Sam Hall, Olympic diving medalist, former Ohio legislator, and accused U.S. spy taken Sandinista prisoner, died Monday. He was the son of the late Dave Hall, a Dayton mayor, and was brother of former Dayton-area congressman and ambassador Tony Hall. Sam Hall was 77.
Hall was a Florida condo developer and a one-time, self-described freelance covert counterterrorist. He seemed to thrive on rushing headlong into dangerous situations, whether working as an FBI informant, or jumping in to help at natural disasters around the globe. He was also a philanthropist and lover of animals. According to his biography he rescued animals on four continents.
Family members on Wednesday remembered his athleticism, unique personality and giving nature.
“He was just an amazing, colorful and interesting guy to be around. He was probably the most gifted athlete that I have ever known,” said his brother Tony Hall. “If they invented a sport today, Sam would pick it up and excel at it.”
____
** Exercise goal **
Continue the news piece about Sam Hall's death from its final sentence. The lines after this come from a separate, unrelated source.

** Source material **
____
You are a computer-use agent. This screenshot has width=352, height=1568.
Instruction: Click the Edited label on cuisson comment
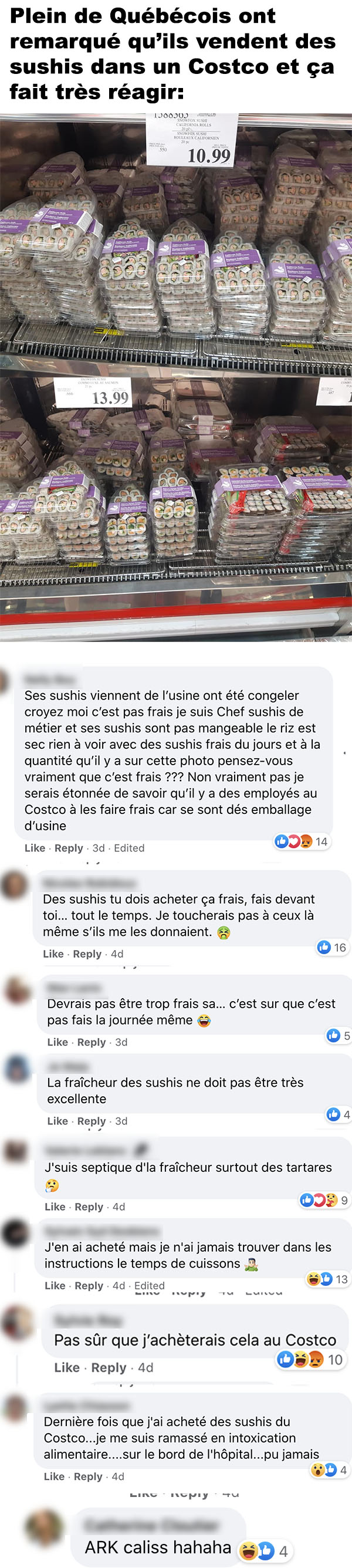(x=149, y=1285)
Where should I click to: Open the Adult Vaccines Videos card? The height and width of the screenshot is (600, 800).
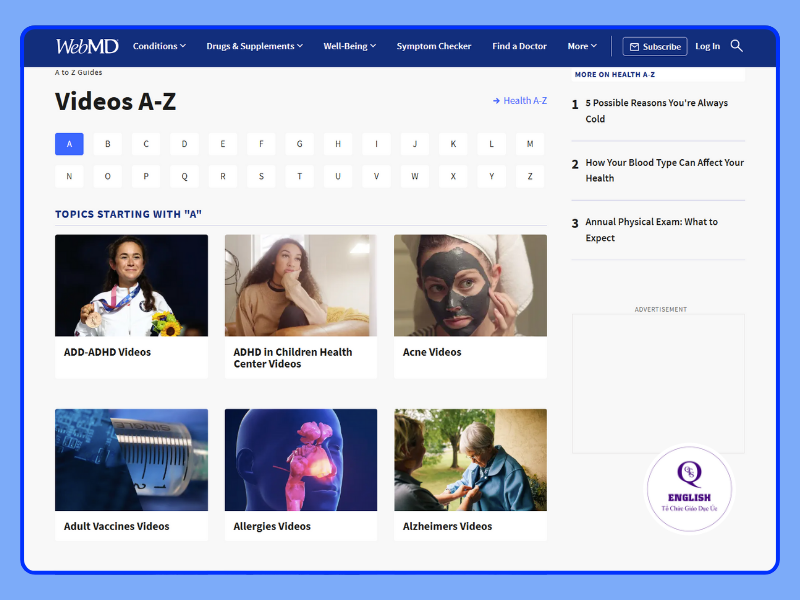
____
** Written response **
Sam Hall was born March 10, 1937 in Dayton. He graduated from Fairmont High School and went to Ohio State University where he was a standout diver. Hall won a silver medal at the 1960 Olympics in Rome. He served in the Air Force and was later elected to the Ohio House of Representatives in 1968. He told the St. Petersburg Times in 2008 that his term at the Statehouse was, “mostly boring.”
Sam Hall’s son David Hall, of Seminole, Fla., said his father was “one of a kind” and always on the move looking for the next person, town or nation in need. David Hall said the tortured times and the massacre of Israeli Olympians at the 1972 Munich games set his father down a course intent on making a difference in the world.
“He really showed us all what it meant to be a humanitarian,” David Hall said. “Just seeing the hurt around the world might have started him on that path.”
One of Hall’s efforts, though, famously drew the U.S. government, along with his brother who sat in Congress, into an international fray.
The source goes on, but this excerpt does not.